**What the exercise asks**. Print the material below word for word, starting with the line containing "Click the eye icon next to Repeat password" and going on through the line containing "point(17,186)".

-------------------------

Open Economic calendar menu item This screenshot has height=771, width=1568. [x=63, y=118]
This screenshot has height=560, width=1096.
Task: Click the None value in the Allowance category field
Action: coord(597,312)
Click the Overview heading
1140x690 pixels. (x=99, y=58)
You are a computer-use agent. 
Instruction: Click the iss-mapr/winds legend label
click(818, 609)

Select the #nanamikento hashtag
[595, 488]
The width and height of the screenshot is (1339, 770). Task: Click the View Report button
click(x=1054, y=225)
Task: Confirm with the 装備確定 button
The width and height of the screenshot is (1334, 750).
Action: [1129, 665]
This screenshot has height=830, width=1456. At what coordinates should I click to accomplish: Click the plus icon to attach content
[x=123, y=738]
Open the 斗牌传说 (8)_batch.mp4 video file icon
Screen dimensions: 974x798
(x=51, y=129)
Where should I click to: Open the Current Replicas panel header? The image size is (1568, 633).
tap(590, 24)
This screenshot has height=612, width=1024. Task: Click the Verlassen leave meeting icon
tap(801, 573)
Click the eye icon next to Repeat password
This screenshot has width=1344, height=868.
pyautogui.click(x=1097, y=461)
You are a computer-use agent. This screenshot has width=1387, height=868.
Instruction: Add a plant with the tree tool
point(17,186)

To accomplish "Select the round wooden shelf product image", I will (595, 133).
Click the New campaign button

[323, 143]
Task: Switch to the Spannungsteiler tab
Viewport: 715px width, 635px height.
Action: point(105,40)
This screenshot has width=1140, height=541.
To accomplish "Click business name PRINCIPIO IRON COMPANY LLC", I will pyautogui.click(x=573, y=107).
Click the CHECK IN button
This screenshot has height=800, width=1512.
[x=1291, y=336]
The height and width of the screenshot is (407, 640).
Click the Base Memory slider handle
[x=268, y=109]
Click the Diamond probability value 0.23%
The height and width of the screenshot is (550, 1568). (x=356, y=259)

-------------------------

**Response below**.
Click the eye icon next to Repeat password
This screenshot has width=1344, height=868.
pyautogui.click(x=1097, y=461)
You are a computer-use agent. This screenshot has width=1387, height=868.
Instruction: Add a plant with the tree tool
point(17,186)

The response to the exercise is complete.